Dataset items:
☆ ☆ ☆ ☆

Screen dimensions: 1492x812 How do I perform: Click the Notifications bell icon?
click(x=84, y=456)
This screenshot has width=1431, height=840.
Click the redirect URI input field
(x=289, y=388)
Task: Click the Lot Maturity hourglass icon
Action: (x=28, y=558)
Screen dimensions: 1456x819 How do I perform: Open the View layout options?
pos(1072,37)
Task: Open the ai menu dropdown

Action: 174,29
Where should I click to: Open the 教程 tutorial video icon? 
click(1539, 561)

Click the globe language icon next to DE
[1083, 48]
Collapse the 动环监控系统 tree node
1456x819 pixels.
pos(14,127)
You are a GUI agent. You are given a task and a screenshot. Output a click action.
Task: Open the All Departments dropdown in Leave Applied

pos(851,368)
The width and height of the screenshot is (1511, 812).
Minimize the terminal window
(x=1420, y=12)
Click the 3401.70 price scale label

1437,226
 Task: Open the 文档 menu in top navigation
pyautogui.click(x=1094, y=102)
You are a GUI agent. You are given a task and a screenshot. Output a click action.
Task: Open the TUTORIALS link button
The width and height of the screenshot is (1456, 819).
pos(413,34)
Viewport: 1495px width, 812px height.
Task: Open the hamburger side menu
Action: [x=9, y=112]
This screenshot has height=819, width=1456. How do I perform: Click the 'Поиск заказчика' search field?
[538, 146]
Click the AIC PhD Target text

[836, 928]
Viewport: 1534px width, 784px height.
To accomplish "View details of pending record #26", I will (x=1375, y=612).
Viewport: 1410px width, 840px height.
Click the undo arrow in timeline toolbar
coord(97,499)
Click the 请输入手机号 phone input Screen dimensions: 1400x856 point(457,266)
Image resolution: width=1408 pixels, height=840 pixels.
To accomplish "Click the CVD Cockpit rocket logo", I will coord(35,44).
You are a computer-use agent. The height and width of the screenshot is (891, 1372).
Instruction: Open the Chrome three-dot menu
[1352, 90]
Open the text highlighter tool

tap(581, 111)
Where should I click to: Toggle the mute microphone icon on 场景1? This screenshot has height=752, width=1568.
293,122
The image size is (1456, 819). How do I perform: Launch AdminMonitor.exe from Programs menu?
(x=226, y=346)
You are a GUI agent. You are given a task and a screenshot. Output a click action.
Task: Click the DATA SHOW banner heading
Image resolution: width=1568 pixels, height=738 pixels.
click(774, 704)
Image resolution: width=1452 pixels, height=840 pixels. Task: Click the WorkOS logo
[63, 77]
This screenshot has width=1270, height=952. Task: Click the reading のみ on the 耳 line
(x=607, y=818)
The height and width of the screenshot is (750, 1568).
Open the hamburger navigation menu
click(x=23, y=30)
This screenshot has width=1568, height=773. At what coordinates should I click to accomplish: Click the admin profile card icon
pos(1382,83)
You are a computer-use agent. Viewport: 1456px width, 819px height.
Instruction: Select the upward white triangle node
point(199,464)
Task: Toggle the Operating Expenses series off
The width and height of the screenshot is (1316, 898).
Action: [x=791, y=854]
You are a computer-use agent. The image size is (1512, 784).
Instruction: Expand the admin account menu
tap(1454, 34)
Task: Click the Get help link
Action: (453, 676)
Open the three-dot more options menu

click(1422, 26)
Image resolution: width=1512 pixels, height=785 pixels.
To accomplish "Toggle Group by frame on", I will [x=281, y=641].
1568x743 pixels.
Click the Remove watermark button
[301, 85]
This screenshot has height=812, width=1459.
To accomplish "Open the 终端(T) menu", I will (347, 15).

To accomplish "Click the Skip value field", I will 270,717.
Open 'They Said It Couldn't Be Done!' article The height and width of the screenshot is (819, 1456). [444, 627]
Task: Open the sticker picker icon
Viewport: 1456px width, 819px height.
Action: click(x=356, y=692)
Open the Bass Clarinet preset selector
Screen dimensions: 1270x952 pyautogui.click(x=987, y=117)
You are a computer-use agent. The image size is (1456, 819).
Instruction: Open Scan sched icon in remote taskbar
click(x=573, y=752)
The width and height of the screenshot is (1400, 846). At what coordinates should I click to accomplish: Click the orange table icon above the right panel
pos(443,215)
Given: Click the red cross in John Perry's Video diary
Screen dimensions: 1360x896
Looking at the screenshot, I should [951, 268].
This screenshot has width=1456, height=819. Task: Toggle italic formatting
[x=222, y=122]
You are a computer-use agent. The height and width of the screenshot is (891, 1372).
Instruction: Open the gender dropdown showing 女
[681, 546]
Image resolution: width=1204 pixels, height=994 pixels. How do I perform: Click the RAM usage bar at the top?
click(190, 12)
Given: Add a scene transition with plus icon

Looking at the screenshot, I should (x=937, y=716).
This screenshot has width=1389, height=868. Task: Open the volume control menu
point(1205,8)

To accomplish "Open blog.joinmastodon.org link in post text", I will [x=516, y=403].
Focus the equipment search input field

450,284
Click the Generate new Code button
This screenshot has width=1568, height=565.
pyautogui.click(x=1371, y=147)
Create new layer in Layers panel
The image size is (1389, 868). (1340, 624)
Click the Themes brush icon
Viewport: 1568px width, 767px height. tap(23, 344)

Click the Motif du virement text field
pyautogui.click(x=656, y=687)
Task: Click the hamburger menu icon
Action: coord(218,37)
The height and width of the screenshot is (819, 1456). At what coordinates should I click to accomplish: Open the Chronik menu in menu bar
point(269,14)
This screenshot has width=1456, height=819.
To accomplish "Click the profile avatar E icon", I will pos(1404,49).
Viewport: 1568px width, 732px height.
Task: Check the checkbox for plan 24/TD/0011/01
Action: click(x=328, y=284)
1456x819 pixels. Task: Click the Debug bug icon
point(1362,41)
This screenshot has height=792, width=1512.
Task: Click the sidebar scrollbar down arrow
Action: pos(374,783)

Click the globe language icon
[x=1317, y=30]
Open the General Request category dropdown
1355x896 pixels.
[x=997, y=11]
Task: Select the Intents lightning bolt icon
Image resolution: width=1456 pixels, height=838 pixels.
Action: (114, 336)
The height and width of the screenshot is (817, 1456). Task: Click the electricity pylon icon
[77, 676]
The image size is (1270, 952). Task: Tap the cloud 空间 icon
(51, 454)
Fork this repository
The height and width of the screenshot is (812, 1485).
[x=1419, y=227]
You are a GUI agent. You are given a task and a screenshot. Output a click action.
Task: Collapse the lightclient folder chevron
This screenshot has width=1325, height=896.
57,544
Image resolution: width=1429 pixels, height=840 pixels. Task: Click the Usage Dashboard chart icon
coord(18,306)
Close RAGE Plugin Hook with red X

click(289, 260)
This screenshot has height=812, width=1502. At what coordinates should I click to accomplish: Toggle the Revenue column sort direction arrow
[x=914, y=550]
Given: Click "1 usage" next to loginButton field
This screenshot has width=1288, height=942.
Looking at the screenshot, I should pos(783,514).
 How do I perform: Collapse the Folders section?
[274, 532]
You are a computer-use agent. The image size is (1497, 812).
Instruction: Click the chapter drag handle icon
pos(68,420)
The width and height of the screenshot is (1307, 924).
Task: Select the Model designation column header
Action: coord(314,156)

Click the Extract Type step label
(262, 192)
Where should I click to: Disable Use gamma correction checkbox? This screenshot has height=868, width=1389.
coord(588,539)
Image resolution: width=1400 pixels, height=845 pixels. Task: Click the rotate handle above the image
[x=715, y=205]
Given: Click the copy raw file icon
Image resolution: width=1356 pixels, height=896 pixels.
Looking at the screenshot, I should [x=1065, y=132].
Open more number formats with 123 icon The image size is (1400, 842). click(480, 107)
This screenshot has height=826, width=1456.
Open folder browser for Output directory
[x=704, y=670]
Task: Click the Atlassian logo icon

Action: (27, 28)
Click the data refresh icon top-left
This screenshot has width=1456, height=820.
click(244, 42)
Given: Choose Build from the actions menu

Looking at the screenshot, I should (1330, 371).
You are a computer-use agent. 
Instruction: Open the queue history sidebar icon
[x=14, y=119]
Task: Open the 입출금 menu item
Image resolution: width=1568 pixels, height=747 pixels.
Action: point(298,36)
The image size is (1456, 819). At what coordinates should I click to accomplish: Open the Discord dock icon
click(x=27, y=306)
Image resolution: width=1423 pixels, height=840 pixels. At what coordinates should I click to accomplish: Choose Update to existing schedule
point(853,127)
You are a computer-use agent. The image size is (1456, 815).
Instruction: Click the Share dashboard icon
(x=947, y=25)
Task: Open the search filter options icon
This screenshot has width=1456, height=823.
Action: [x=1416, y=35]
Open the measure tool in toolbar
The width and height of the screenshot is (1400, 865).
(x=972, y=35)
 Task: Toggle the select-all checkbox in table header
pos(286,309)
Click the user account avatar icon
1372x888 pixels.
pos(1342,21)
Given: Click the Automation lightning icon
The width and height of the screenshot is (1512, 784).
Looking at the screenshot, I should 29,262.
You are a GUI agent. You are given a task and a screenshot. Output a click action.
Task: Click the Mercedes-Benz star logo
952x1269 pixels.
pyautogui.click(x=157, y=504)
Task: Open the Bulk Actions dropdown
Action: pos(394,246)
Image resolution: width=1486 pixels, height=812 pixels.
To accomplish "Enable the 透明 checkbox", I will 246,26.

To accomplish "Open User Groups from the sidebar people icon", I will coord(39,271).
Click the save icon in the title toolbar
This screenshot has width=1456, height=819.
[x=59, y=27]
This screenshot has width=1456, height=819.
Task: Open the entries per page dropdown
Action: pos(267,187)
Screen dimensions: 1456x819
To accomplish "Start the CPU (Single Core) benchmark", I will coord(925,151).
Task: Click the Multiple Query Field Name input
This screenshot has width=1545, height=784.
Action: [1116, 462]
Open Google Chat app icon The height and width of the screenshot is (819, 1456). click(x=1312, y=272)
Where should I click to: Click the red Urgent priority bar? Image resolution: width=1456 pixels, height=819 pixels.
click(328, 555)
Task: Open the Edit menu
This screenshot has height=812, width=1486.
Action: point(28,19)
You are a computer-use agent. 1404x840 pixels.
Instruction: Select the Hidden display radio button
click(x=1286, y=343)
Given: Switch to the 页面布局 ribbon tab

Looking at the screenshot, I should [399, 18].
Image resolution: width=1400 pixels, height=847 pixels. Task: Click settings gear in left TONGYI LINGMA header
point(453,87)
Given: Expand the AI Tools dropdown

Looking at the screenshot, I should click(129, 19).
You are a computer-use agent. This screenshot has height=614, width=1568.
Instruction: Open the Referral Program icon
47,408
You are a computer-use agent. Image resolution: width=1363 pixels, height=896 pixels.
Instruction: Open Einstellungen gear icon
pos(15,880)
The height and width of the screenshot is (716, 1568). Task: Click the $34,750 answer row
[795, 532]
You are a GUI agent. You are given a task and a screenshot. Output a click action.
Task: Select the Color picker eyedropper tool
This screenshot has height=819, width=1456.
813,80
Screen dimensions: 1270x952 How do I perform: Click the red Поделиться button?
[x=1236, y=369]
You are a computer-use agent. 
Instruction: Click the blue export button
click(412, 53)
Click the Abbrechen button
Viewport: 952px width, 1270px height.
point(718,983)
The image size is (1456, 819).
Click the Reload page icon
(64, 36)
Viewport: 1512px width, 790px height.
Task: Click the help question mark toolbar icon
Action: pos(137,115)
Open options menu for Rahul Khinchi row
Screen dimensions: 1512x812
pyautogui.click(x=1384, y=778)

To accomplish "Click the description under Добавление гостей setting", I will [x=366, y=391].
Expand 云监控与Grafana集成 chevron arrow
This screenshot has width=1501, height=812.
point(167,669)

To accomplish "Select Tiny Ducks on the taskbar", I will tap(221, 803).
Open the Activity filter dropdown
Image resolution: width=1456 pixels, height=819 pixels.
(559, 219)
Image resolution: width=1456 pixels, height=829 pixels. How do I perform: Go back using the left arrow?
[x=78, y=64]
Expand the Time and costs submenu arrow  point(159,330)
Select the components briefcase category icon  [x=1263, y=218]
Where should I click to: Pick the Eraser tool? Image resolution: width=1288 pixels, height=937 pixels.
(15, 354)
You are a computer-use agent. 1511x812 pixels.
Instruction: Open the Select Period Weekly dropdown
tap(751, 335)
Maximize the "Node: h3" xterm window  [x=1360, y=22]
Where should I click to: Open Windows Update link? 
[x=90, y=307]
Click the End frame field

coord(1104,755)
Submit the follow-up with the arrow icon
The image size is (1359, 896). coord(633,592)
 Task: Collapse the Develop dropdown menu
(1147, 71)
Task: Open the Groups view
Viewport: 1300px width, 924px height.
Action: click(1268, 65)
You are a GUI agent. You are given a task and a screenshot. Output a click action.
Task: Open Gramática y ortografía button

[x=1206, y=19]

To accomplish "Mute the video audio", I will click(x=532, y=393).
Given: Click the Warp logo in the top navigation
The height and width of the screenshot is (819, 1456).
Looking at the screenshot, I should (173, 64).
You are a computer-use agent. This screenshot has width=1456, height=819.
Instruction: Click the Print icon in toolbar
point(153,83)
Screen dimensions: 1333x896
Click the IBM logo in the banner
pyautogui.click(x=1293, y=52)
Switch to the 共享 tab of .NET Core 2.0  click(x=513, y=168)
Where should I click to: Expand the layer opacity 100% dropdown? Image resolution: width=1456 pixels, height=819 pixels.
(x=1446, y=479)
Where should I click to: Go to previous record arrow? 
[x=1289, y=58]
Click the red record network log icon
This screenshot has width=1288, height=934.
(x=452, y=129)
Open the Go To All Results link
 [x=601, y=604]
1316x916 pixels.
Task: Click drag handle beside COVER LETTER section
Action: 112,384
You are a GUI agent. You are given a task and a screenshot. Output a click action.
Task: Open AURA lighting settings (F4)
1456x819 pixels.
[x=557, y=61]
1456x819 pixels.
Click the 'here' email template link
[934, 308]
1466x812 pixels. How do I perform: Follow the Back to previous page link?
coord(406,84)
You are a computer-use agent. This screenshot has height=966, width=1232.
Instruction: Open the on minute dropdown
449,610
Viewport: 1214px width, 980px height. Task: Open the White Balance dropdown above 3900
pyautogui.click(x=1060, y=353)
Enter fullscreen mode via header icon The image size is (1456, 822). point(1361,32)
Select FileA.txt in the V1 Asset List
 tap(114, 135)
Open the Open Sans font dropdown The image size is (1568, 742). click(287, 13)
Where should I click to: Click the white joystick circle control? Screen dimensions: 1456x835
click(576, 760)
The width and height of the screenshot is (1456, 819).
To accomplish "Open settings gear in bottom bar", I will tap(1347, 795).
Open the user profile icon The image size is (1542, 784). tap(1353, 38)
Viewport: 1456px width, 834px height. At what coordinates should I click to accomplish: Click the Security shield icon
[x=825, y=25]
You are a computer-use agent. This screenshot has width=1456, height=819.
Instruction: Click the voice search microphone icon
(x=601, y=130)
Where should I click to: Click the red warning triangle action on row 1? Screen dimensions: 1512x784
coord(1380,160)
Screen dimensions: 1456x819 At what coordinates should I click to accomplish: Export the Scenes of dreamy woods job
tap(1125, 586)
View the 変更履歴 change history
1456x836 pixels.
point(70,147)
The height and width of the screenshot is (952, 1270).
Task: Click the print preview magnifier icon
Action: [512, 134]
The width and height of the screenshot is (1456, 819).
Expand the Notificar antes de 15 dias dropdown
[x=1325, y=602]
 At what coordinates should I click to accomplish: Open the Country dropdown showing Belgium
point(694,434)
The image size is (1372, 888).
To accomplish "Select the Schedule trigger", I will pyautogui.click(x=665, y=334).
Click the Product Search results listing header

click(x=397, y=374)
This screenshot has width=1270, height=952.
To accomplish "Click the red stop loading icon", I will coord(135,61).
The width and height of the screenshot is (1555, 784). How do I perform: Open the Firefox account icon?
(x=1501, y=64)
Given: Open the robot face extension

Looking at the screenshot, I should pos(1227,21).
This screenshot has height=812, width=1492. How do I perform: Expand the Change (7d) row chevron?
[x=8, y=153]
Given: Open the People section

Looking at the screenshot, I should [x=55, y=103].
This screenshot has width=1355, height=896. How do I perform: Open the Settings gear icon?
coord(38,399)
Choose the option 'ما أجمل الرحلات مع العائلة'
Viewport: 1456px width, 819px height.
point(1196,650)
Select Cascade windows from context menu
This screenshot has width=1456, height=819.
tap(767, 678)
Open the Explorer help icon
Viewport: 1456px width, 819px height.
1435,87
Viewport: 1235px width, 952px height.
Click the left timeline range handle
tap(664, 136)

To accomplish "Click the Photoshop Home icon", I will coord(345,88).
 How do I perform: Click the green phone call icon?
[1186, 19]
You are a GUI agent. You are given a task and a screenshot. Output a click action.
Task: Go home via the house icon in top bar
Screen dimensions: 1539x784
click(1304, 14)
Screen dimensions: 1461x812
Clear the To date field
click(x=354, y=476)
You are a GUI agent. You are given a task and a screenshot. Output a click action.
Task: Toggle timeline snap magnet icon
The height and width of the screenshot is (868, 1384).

☆ ☆ ☆ ☆

Return, with no change at all, every line in the entries above from the line containing "Given: Open the robot face extension" through the line containing "Screen dimensions: 1461x812".

_Problem solution:_
Given: Open the robot face extension

Looking at the screenshot, I should pos(1227,21).
This screenshot has height=812, width=1492. How do I perform: Expand the Change (7d) row chevron?
[x=8, y=153]
Given: Open the People section

Looking at the screenshot, I should [x=55, y=103].
This screenshot has width=1355, height=896. How do I perform: Open the Settings gear icon?
coord(38,399)
Choose the option 'ما أجمل الرحلات مع العائلة'
Viewport: 1456px width, 819px height.
point(1196,650)
Select Cascade windows from context menu
This screenshot has width=1456, height=819.
tap(767, 678)
Open the Explorer help icon
Viewport: 1456px width, 819px height.
1435,87
Viewport: 1235px width, 952px height.
Click the left timeline range handle
tap(664, 136)

To accomplish "Click the Photoshop Home icon", I will coord(345,88).
 How do I perform: Click the green phone call icon?
[1186, 19]
You are a GUI agent. You are given a task and a screenshot. Output a click action.
Task: Go home via the house icon in top bar
Screen dimensions: 1539x784
click(1304, 14)
Screen dimensions: 1461x812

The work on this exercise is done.